Start of DATA TO USE
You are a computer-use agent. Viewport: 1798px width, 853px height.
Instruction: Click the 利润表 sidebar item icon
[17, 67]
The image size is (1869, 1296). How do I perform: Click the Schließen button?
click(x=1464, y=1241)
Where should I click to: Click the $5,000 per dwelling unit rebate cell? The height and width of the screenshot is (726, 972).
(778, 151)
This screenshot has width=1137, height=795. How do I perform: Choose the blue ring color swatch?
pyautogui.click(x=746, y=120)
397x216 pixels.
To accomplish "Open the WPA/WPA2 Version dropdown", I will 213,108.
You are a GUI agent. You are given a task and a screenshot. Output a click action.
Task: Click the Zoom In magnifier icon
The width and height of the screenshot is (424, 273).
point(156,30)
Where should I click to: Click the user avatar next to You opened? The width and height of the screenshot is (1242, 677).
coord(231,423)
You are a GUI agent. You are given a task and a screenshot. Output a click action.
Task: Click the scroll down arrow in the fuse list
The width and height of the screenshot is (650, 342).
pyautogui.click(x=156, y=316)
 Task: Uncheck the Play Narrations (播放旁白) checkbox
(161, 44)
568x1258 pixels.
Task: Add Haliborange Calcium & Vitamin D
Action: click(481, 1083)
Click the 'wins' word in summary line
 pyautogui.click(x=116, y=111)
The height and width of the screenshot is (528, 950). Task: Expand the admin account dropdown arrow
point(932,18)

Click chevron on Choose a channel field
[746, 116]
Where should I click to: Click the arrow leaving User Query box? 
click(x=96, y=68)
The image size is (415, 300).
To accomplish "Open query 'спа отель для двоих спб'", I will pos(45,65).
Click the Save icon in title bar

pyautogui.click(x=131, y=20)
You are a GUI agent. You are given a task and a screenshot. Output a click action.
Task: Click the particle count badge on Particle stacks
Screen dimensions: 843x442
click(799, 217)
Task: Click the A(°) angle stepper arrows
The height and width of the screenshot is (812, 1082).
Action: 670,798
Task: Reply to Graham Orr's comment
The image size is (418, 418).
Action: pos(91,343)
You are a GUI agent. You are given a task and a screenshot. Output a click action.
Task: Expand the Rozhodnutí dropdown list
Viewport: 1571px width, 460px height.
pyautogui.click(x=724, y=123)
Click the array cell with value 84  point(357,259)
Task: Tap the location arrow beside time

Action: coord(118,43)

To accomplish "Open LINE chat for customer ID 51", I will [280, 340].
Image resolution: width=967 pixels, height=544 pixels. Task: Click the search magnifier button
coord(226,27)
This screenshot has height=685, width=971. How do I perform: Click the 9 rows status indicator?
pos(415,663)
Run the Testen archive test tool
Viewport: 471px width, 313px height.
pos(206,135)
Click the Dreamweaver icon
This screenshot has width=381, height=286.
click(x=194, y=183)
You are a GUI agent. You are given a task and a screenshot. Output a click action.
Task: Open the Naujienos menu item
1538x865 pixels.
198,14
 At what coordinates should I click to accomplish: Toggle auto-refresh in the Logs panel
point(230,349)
End of DATA TO USE
**DIRECTIVE**
Rewrite every line of the listing above as a Markdown table with the columns "Row" and "Listing line." Number the rows in order and skip the blank lines.

**TASK RESULT**
| Row | Listing line |
|---|---|
| 1 | You are a computer-use agent. Viewport: 1798px width, 853px height. |
| 2 | Instruction: Click the 利润表 sidebar item icon |
| 3 | [17, 67] |
| 4 | The image size is (1869, 1296). How do I perform: Click the Schließen button? |
| 5 | click(x=1464, y=1241) |
| 6 | Where should I click to: Click the $5,000 per dwelling unit rebate cell? The height and width of the screenshot is (726, 972). |
| 7 | (778, 151) |
| 8 | This screenshot has width=1137, height=795. How do I perform: Choose the blue ring color swatch? |
| 9 | pyautogui.click(x=746, y=120) |
| 10 | 397x216 pixels. |
| 11 | To accomplish "Open the WPA/WPA2 Version dropdown", I will 213,108. |
| 12 | You are a GUI agent. You are given a task and a screenshot. Output a click action. |
| 13 | Task: Click the Zoom In magnifier icon |
| 14 | The width and height of the screenshot is (424, 273). |
| 15 | point(156,30) |
| 16 | Where should I click to: Click the user avatar next to You opened? The width and height of the screenshot is (1242, 677). |
| 17 | coord(231,423) |
| 18 | You are a GUI agent. You are given a task and a screenshot. Output a click action. |
| 19 | Task: Click the scroll down arrow in the fuse list |
| 20 | The width and height of the screenshot is (650, 342). |
| 21 | pyautogui.click(x=156, y=316) |
| 22 |  Task: Uncheck the Play Narrations (播放旁白) checkbox |
| 23 | (161, 44) |
| 24 | 568x1258 pixels. |
| 25 | Task: Add Haliborange Calcium & Vitamin D |
| 26 | Action: click(481, 1083) |
| 27 | Click the 'wins' word in summary line |
| 28 |  pyautogui.click(x=116, y=111) |
| 29 | The height and width of the screenshot is (528, 950). Task: Expand the admin account dropdown arrow |
| 30 | point(932,18) |
| 31 | Click chevron on Choose a channel field |
| 32 | [746, 116] |
| 33 | Where should I click to: Click the arrow leaving User Query box?  |
| 34 | click(x=96, y=68) |
| 35 | The image size is (415, 300). |
| 36 | To accomplish "Open query 'спа отель для двоих спб'", I will pos(45,65). |
| 37 | Click the Save icon in title bar |
| 38 | pyautogui.click(x=131, y=20) |
| 39 | You are a GUI agent. You are given a task and a screenshot. Output a click action. |
| 40 | Task: Click the particle count badge on Particle stacks |
| 41 | Screen dimensions: 843x442 |
| 42 | click(799, 217) |
| 43 | Task: Click the A(°) angle stepper arrows |
| 44 | The height and width of the screenshot is (812, 1082). |
| 45 | Action: 670,798 |
| 46 | Task: Reply to Graham Orr's comment |
| 47 | The image size is (418, 418). |
| 48 | Action: pos(91,343) |
| 49 | You are a GUI agent. You are given a task and a screenshot. Output a click action. |
| 50 | Task: Expand the Rozhodnutí dropdown list |
| 51 | Viewport: 1571px width, 460px height. |
| 52 | pyautogui.click(x=724, y=123) |
| 53 | Click the array cell with value 84  point(357,259) |
| 54 | Task: Tap the location arrow beside time |
| 55 | Action: coord(118,43) |
| 56 | To accomplish "Open LINE chat for customer ID 51", I will [280, 340]. |
| 57 | Image resolution: width=967 pixels, height=544 pixels. Task: Click the search magnifier button |
| 58 | coord(226,27) |
| 59 | This screenshot has height=685, width=971. How do I perform: Click the 9 rows status indicator? |
| 60 | pos(415,663) |
| 61 | Run the Testen archive test tool |
| 62 | Viewport: 471px width, 313px height. |
| 63 | pos(206,135) |
| 64 | Click the Dreamweaver icon |
| 65 | This screenshot has width=381, height=286. |
| 66 | click(x=194, y=183) |
| 67 | You are a GUI agent. You are given a task and a screenshot. Output a click action. |
| 68 | Task: Open the Naujienos menu item |
| 69 | 1538x865 pixels. |
| 70 | 198,14 |
| 71 |  At what coordinates should I click to accomplish: Toggle auto-refresh in the Logs panel |
| 72 | point(230,349) |